Navy SEAL Turned Hollywood Actor: Mark Hyde
Has a High Risk Tolerance
by Ariel Nishli
Sunday night's Golden Globes ceremony boasted four nominations for Kathryn Bigelow's Zero Dark Thirty in top categories and earned Jessica Chastain her first win for best actress. The next day, it took the nation's number one spot at the domestic box office, reaching $29.5 million in ticket sales. Nominated for five Academy Awards and already touted as era defining, the film chronicles the decade-long manhunt for Osama Bin Laden. The question on some people's minds was how such a timely, well-made movie lost out to Argo, another film about a CIA operation that ended the Iranian hostage crisis thirty years earlier.
Not to take anything away from Argo. The thriller deserved every accolade it received, but Zero Dark Thirty arrived on the scene with a certain gravitas. The movie captured the zeitgeist of our overly communicative, yet humanly disconnected digital age. It also portrayed a detailed operation of the now-fabled Navy SEAL Team 6, the military group responsible for the covert mission that killed Osama Bin Laden. This element of the story was obvious trailer fodder -- $65,000 night vision goggles, exploding black hawk helicopters, terrorists picked off with special ops accuracy.
Why then, the snub? It should also be noted that Bigelow wasn't nominated for a Best Director Oscar. Argo's merits aside, there's a unique controversy surrounding ZD3 that may have contributed to it being overlooked. Last year the filmmakers were given unprecedented access to the Pentagon and White House while researching their story. The filmed results of such ingress were twofold: graphic scenes depicting U.S. torture methods used to gather intelligence leading to Bin Laden's death. And the sequence of the nighttime raid itself, portrayed with an uncanny level of disclosure down to the correct interior layout of Bin Laden's complex in Abbottabad, Pakistan.
As to the latter's exposition, government officials and frankly the rest of us were shocked when Mark Owen, a member of SEAL Team Six, authored and published No Easy Day: The Firsthand Account of the Mission that Killed Osama Bin Laden. Less than a year and a half had passed since the titular mission before Owen appeared on 60 Minutes in full cosmetic disguise à la Ethan Hawke in Mission Impossible, and walked Scott Pelly through every footstep of the operation, plugging his book in the process.

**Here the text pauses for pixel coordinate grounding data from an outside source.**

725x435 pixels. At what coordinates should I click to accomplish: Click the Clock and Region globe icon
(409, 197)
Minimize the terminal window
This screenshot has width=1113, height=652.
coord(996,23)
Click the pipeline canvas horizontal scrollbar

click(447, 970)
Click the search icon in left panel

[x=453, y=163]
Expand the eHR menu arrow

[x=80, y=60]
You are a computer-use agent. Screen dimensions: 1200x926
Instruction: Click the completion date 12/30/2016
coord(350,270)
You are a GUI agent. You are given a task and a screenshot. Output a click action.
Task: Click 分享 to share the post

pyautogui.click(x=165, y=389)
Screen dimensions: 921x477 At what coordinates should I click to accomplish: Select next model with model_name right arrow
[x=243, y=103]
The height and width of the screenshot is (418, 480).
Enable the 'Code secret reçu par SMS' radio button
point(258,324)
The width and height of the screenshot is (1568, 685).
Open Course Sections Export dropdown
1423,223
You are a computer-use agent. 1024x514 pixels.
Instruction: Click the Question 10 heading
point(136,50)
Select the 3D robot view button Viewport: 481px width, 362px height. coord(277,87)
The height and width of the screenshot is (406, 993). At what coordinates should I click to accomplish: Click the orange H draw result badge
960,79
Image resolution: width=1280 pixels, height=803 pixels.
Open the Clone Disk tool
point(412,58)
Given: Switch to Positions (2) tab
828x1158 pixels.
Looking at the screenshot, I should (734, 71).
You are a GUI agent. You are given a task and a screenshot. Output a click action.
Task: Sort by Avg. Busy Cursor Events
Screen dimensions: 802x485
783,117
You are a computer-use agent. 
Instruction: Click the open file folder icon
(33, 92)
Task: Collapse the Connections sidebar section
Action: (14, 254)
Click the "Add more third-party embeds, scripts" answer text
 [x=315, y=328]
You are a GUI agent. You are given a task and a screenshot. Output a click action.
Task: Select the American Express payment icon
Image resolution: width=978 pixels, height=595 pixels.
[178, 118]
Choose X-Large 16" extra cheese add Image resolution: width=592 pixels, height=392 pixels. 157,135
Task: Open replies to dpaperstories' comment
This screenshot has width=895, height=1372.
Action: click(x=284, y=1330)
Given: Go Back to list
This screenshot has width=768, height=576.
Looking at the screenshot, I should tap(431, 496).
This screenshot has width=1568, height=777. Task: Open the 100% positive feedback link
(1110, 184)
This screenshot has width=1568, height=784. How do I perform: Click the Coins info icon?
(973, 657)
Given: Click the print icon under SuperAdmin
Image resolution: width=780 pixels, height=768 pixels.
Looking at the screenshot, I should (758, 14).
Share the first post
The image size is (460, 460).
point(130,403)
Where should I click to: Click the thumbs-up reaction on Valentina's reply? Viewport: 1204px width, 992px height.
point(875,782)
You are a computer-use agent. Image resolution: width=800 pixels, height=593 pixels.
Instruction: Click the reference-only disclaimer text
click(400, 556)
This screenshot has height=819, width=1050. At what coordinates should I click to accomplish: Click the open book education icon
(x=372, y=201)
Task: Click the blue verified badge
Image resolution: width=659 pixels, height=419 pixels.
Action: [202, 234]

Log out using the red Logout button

The American public is fascinated with Navy SEALs. Indeed, this love affair with our armed forces, especially its special ops units, was the subject of much popular entertainment since World War II. It's intensified over the last two decades with films focused on SEAL operations, starting with Charlie Sheen in 1990's Navy Seals, and continuing with Executive Decision, Under Siege, G.I. Jane, Tears of the Sun, The Rock, The Kingdom, Black Hawk Down, even Transformers 3. There's also a big-budget movie in development about the SEAL rescue mission for Captain Richard Phillips that killed a band of Somali pirates.
2012's Act of Valor progressed the genre by casting actual SEALs in an intimate portrayal of a fictional rescue mission. Reviews were overwhelmingly negative, as critics generally confirmed their suspicions that Navy SEALs do not good actors make. The stilted acting may have deterred praise, but Act of Valor, like the Zero Dark Thirty controversies that brought us face to face with the innards of high level military, was just too close for comfort.
"That's when you start thinking about what you're doing ... jumping out of a plane at twenty thousand feet on oxygen, and the night is clear as you wouldn't believe. You go through the clouds below and there's no perspective, just fog."
In both films, the flaws inherent in any organization were on display in high-definition zoom. Overly intimate for an American public that prefers to worship their military elite from a distance, and a Hollywood Foreign Press Association that doesn't like to rustle feathers. Gaining special access to Navy SEALs -- men who live and work in the shadows -- results in controversy. Audiences also balk if they're on naked display. Telling their stories, then, requires a precision not unlike that required by the delicate missions these men undertake.
In these missions, there's usually an X factor that may complete or derail the whole campaign. In military cinema verite, the coveted X factor would bridge the gap between truthful acting and preserving a sense of mystique. It exists. Mark Hyde is a Navy SEAL who transitioned from the theater of war to theater and film. He is one the stars of KoldCast TV's hit Internet series MALICE. The opportunity to interview this anomaly of a man came across my desk, and I took it.
MALICE is a show about a typically American family, the Turners, and the unexplainable macabre phenomena that dominate their lives once they move into the home of a deceased grandmother. Mark plays Nate Turner, the patriarch and Afghan war vet that shares a special bond with his daughter Alice. She's his favorite, and the only one left standing after her disturbed mother and skeptical sister disappear.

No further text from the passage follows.